Breast center launches innovative crowdfunding campaign to fund clinical trial
Wednesday, December 28, 2016
When 40-year-old mother-of-two Rachael Rothman found a lump in her breast in the shower, she did what she was told. Double mastectomy, the removal of 23 lymph nodes and eight rounds of chemotherapy using three different drugs. But a year later, the cancer had returned, and her options were limited.
Rachael was extremely unlucky in the breast cancer lottery. She has a form called triple negative breast cancer (TNBC), which means it is not driven by the hormones estrogen and progesterone, nor the HER2 receptors that are the targets of most breast cancer drugs. Although only 15 percent of breast cancer patients have this form of aggressive tumor, it accounts for 85 percent of deaths, and the average life expectancy of someone with late stage TNBC is just nine months.
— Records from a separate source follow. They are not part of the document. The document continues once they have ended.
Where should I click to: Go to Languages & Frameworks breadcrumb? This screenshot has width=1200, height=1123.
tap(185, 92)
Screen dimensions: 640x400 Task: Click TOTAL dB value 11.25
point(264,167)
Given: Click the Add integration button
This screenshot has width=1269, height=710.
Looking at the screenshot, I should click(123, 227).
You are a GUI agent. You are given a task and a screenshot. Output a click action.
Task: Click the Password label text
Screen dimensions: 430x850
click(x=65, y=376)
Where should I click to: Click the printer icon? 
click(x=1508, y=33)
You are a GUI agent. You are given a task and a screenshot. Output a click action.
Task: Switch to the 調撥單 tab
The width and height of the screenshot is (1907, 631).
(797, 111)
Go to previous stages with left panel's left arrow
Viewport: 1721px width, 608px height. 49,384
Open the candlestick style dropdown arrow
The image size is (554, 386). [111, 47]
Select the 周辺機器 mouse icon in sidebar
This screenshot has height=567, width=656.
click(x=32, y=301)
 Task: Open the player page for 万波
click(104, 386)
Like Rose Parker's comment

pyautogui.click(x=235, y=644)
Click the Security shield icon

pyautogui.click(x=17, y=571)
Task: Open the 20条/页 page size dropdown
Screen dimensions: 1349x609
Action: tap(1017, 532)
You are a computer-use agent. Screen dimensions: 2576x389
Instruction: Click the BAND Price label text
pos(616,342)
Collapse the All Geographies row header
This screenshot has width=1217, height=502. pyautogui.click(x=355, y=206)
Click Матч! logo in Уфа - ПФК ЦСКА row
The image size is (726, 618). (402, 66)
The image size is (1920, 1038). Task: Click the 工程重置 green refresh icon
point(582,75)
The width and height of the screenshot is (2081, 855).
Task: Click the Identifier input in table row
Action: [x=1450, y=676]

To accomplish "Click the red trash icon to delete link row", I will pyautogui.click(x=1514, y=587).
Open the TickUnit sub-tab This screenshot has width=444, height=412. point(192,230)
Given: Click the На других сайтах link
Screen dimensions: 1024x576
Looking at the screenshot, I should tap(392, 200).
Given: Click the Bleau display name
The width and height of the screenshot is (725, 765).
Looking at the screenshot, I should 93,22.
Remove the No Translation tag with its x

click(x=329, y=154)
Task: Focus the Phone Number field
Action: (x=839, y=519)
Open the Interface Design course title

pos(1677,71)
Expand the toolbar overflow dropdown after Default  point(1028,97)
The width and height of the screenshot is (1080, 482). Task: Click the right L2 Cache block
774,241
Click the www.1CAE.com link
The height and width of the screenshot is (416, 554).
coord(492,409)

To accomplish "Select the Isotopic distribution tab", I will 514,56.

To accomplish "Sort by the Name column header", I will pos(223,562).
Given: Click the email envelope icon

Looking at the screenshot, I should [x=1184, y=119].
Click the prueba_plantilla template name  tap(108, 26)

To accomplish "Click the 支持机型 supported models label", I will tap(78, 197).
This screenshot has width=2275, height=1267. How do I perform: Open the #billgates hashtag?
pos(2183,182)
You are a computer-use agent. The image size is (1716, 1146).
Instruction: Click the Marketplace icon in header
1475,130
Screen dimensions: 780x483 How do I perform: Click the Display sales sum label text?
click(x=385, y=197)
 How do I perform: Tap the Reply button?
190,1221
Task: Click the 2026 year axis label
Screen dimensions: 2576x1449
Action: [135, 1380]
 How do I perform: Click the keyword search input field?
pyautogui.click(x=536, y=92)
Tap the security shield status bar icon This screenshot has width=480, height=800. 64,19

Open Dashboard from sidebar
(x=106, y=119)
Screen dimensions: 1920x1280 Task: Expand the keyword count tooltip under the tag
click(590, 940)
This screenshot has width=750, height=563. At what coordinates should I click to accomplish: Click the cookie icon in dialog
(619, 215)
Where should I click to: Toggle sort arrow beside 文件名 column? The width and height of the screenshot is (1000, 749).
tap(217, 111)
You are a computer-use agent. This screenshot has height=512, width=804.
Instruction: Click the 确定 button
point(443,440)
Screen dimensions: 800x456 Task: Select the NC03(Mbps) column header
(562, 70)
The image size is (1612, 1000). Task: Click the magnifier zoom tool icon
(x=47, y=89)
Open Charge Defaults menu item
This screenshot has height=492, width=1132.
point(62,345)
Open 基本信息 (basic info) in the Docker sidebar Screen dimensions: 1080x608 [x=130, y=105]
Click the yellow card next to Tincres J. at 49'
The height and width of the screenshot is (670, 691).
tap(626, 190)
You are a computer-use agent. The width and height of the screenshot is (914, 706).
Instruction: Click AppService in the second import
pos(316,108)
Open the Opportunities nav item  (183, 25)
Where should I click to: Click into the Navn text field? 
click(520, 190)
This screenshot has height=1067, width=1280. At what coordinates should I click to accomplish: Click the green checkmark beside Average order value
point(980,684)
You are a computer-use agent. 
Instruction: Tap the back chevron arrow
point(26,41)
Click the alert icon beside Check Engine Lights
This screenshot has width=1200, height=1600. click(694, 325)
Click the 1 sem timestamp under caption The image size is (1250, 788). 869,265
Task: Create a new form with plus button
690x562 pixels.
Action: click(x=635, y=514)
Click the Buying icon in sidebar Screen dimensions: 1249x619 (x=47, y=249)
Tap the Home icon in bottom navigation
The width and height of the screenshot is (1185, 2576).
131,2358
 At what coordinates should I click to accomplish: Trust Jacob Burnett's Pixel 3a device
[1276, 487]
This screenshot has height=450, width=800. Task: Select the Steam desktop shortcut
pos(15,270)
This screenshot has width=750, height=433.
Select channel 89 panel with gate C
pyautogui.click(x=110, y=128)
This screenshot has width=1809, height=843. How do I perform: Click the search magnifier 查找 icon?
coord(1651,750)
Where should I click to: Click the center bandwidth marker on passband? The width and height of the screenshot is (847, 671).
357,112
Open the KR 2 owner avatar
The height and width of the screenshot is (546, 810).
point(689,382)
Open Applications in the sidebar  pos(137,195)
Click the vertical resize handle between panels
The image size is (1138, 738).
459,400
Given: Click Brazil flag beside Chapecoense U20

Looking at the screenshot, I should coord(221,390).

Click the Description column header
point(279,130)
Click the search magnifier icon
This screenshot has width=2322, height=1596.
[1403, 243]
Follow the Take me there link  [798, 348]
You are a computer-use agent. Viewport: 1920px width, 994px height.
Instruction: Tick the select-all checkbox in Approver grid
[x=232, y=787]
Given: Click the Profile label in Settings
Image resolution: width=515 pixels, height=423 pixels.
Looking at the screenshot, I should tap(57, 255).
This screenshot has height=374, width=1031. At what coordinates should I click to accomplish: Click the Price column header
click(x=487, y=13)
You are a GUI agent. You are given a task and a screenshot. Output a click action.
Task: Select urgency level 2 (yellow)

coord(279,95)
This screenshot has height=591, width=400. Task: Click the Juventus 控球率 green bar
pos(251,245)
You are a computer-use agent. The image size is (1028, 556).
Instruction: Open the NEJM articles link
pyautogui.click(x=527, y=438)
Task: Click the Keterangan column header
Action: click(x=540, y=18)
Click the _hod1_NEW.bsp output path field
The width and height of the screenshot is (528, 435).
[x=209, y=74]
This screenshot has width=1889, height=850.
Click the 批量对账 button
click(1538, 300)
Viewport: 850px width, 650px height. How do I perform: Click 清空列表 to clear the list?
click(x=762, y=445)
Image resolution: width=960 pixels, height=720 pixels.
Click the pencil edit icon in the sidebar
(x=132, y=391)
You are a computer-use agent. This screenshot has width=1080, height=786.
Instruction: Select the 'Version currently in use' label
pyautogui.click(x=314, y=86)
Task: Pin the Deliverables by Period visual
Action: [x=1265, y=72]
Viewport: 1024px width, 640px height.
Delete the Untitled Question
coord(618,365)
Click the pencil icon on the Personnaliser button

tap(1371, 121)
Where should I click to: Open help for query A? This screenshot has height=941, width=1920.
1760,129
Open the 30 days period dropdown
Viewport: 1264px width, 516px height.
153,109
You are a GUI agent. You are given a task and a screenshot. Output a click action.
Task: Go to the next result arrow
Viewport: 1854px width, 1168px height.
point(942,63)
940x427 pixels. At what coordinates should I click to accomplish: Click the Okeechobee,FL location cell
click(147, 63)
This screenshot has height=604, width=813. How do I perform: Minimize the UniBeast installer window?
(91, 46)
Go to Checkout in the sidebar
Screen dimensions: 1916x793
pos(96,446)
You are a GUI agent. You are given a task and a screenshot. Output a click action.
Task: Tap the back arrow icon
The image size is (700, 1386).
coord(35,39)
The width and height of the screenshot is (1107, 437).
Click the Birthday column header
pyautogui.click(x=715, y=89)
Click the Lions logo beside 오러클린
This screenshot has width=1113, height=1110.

Rachael’s luck changed, however, when she enrolled in a clinical trial at the Weill Cornell Medicine Breast Center testing a new treatment for TNBC involving a simple oral medication that reduces copper levels in the patient’s body.
She was one of 75 patients enrolled in the first phase of the trial, which has shown promising results for the otherwise hard-to-treat cancer. And now she is part of a project to make the innovative treatment available to more patients through a new crowdfunding campaign.
The Breaking Through Cancer campaign, recently launched at https://crowdfunding.cornell.edu/breakingthroughcancer, is attempting to raise the $1 million needed to fund the next phase of clinical trial for tetrathiomolybdate (TM).
Linda Vahdat, M.D., researcher and oncologist at the Weill Cornell Medicine Breast Center and co-leader of the breast cancer working group at the Sandra and Edward Meyer Cancer Center, believes TM could be a breakthrough for triple negative cancer patients. Data presented at leading scientific conferences and recently published in the academic journal Clinical Cancer Research has already supported the claim.
"Instead of destroying cancer tumors by radiation or chemotherapy, this therapeutic approach seeks to disrupt the biological environment that tumors co-opt in order to facilitate their spread. Without the right environment, tumors just become dormant. The effect is similar to having a car just run out of gas,” Vahdat said.
“The medication so far is safe and well-tolerated,” she added. “Many less tumors have recurred than originally projected, and relapses are rare after two years on the study.”
TM is a copper chelation compound used primarily to treat Wilson's disease, a hereditary copper metabolism disorder. It is very affordable, which is good news for patients, but bad news for attracting interest from pharmaceutical companies to sponsor clinical trials.
So Vahdat has turned to the public to help her continue her research. Donations to the site will be directly applied to preparing and developing a randomized Phase II clinical trial that would extend her current New York City-based project nationwide.
Visitors to the crowdfunding site, created with pro bono help from NYC advertising and marketing agency Wilson, can contribute any amount, and learn more about the impact of their donation.
“Our focus is on saving lives and making cancer a manageable, chronic disease and not a fatal one,” says Vahdat. “Today, people are living with diseases like HIV and diabetes. Not just living, but living quality lives. That is the goal for we are seeking for cancer patients as well, starting with breast cancer.”
If proven successful in breast cancer, the approach – among the first to target the biological environment of tumors – could be applied to other cancers as well.